10
March
2020
|
13:00
America/Tegucigalpa

How leisure activities can help people cope with losing a loved one to suicide

After her closest friend took her own life, Julia Froese felt hopeless—until a leisure class she took by chance helped her find a new purpose.

By NICOLE GRAHAM

When Julia Froese was an undergraduate student in Manitoba, her closest friend took her own life. The loss came as a complete shock and the tragic event left Froese broken and hopeless.

“I was not OK. The loss of my best friend was extremely traumatic, and I was just kind of lost. For the next two years I wasn’t able or even sure of how to cope with the loss, and my efforts at grappling with the emotional chaos that I felt were all futile,” she said.

After taking a year off from school, Froese returned to her studies despite not knowing what she wanted to do with her education and life. By chance, she took a leisure lifestyle class that helped her deal with her pain and grief through leisure activities.

“In many ways, that class saved my life, and I found a purpose once again.”

Froese, now a University of Alberta PhD student in the Faculty of Kinesiology, Sport, and Recreation, recently conducted a review of leisure literature pertaining to grief and bereavement.
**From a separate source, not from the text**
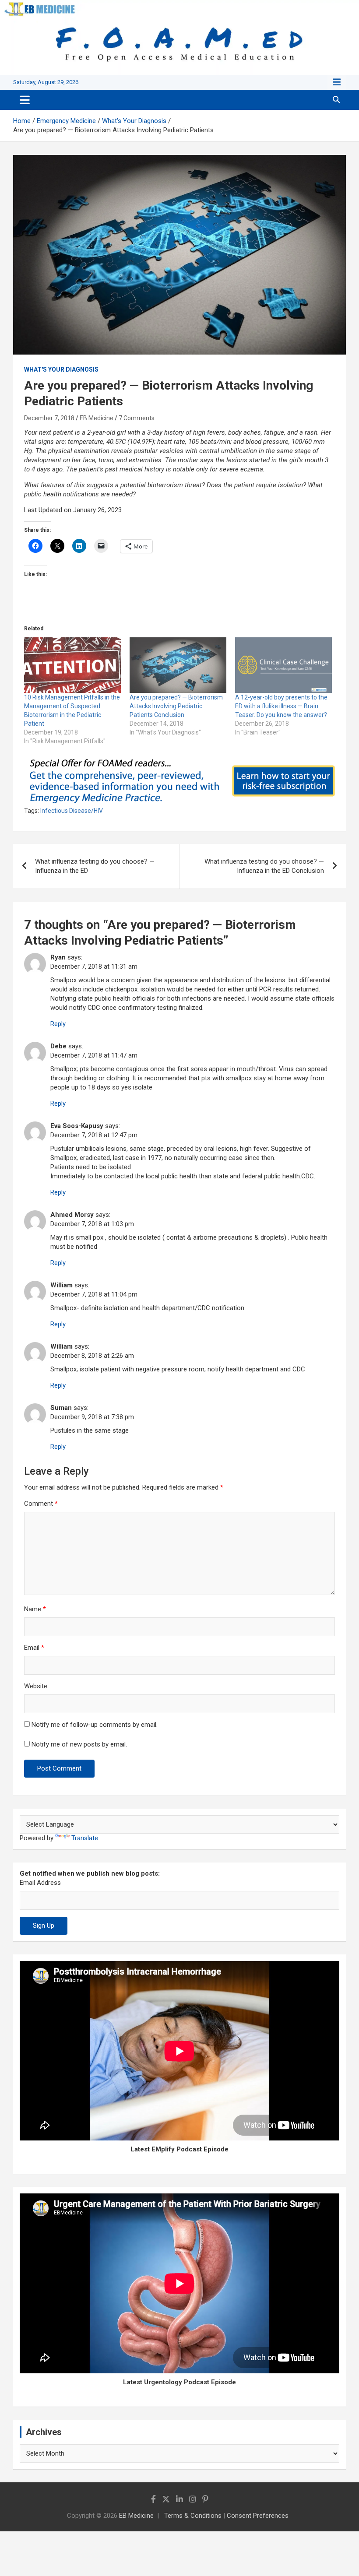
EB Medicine (96, 418)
“I think we talk a lot about suicide prevention, which is very important, but there is a large gap in identifying ways to cope for the people who are left behind to bear the loss,” she said. 

“Engaging in meaningful leisure is one important coping mechanism we should be talking about.” 

According to Froese, meaningful, engaging leisure can be anything that helps people make sense of their life, and can be anything that is personally, spiritually and culturally relevant to them. It could mean being physically active, but can also involve more sedentary activities like reading, listening to music, praying or going to the local coffee shop with friends. 

Although these may seem like simple activities, they may have profoundly transformative effects on people who are grieving, she said. 

Her review identified five ways leisure may help individuals grieving the loss of a loved one from suicide. 

Joyful life 

A joyful life is one where someone can experience positive emotions as they work through their pain, Froese explained. Because those trying to cope with suicide loss experience feelings of guilt, regret and shame, it’s important for them to also feel moments of joy, happiness, liberation and relaxation—all of which may be achieved through leisure.

Connected life 

Research shows that leisure can bring people together and create a sense of support and connectedness. Froese noted this can help those grieving a suicide loss get through the feelings of isolation and abandonment they often experience because of the social stigma surrounding suicide.

Discovered and composed life 

According to Froese, people grieving a suicide loss often feel they have been stripped of a major part of their identity—for example, they may no longer be a spouse or a parent. She said that in reconfiguring one’s identity, leisure can be very important for individuals in helping to create a narrative that weaves their past into their present to discover new ways of living. She added this discovery can also give people a sense of composure after having their lives suddenly turned upside down.

Empowered life 

Leisure can elicit post-traumatic growth and resilience by allowing people to see themselves as potentially stronger, more compassionate, empathetic and understanding versions of who they once were. This growth and resilience can empower them to work through their grief in personally meaningful ways, said Froese.

“I can’t stress enough that grief is a very personal process, and that there is not a one-size-fits-all solution to making your way through that grief,” she said.

During her review, she also found that the loss of a loved one due to suicide may produce a different grief cycle than losing someone to natural or health-related causes. 

“The sudden and often unexpected loss can leave individuals with feelings like shame, guilt, blame, anger and abandonment,” said Froese. “Social stigma and isolation are also associated as elements of the grief process because others often don’t know how to comfort and support those grieving a suicide loss.”

In fact, Froese said that in some cases, individuals grieving the loss can experience their own suicidal thoughts and attempts.

“My hope is that this paper brings to light the ways in which people might be able to move through their grief through meaningful leisure that can help them sustain hope and optimism for their future.”

Froese’s study, “The Other Side of Suicide Loss: The Potential Role of Leisure and Meaning-Making for Suicide Survivors,” was published in the Annals of Leisure Research.